For Southstream, supporting SeaShare reflects a belief that nutrition, equity, and responsible distribution are part of the same equation — not an add-on to the business of seafood, but a continuation of it.
Protecting the Source: Healthy Oceans, Healthy Supply
If SeaShare addresses how seafood reaches people, Global Coralition focuses on protecting where seafood begins.
Global Coralition is dedicated to coral reef restoration and the long-term health of marine ecosystems, working closely with coastal and fishing communities whose livelihoods depend on the sea. Coral reefs play an outsized role in ocean biodiversity, coastal protection, and sustainable fisheries, yet they are among the most threatened ecosystems on the planet.
Southstream’s support for Global Coralition is rooted in a deeply personal understanding of that reality. As Southstream President Mark Soderstrom explains:

“When I learned about the work they’re doing to protect coral reefs and partner with fishing communities, it really resonated with me — as a diver and as someone whose family has lived off the sea for generations. Healthy reefs mean healthy oceans, and healthy oceans matter to all of us.”
For Soderstrom, the connection goes beyond conservation language. He often describes the ocean as his equivalent of farmland — not something he owns, but something he depends on and must care for.
“I didn’t grow up farming the land,” he says. “I grew up near the ocean. The ocean is my farm. If you rely on it for your livelihood, you have a responsibility to give back and to help keep it healthy.”
That perspective frames ocean stewardship not as an abstract environmental ideal, but as practical, long-term thinking for an industry that depends on stable ecosystems to survive.
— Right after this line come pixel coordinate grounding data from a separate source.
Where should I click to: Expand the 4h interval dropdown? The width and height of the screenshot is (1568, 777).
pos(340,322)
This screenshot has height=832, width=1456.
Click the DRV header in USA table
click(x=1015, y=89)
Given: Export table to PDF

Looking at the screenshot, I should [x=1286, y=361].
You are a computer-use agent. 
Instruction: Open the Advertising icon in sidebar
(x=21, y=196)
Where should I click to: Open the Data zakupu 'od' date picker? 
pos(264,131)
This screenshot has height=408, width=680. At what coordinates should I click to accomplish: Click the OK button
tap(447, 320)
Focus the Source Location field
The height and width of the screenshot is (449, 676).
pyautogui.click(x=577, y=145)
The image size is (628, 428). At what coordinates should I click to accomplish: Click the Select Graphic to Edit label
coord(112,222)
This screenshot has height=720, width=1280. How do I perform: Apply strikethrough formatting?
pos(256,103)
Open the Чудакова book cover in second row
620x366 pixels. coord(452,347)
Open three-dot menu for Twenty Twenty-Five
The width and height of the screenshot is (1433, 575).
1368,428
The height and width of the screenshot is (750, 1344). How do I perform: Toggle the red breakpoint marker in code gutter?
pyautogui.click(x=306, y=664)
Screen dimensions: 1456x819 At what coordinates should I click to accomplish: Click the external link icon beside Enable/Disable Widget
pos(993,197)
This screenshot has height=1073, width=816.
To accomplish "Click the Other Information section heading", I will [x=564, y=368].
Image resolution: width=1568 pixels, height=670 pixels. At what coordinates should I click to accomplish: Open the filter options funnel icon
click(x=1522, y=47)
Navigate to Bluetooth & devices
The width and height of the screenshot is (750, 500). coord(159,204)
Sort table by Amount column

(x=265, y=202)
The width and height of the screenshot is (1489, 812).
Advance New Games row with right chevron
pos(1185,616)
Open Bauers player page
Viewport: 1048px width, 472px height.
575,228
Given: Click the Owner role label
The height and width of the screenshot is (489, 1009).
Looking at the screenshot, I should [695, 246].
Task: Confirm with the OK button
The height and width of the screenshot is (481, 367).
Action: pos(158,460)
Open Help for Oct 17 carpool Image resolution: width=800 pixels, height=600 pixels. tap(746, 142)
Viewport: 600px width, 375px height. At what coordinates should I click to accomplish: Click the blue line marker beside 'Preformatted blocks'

An Industry Responsibility, Not a Marketing Message
Supporting organizations like SeaShare and Global Coralition is not about branding or recognition. It reflects a broader truth facing the seafood sector: industries that rely on natural systems and global supply chains cannot separate business success from social and environmental responsibility.
Feeding people well and protecting marine ecosystems are not competing priorities — they are interdependent. Without healthy oceans, there is no sustainable seafood supply. Without equitable access, the nutritional benefits of seafood remain theoretical for millions of people.
Southstream’s recent donations to SeaShare and Global Coralition represent two sides of the same commitment: caring for the people and ecosystems that make seafood possible — today and for generations to come.
In an industry increasingly shaped by scrutiny, climate pressure, and public-health expectations, these partnerships serve as a reminder that the future of seafood depends not only on what we harvest, but on how responsibly we support the systems behind it.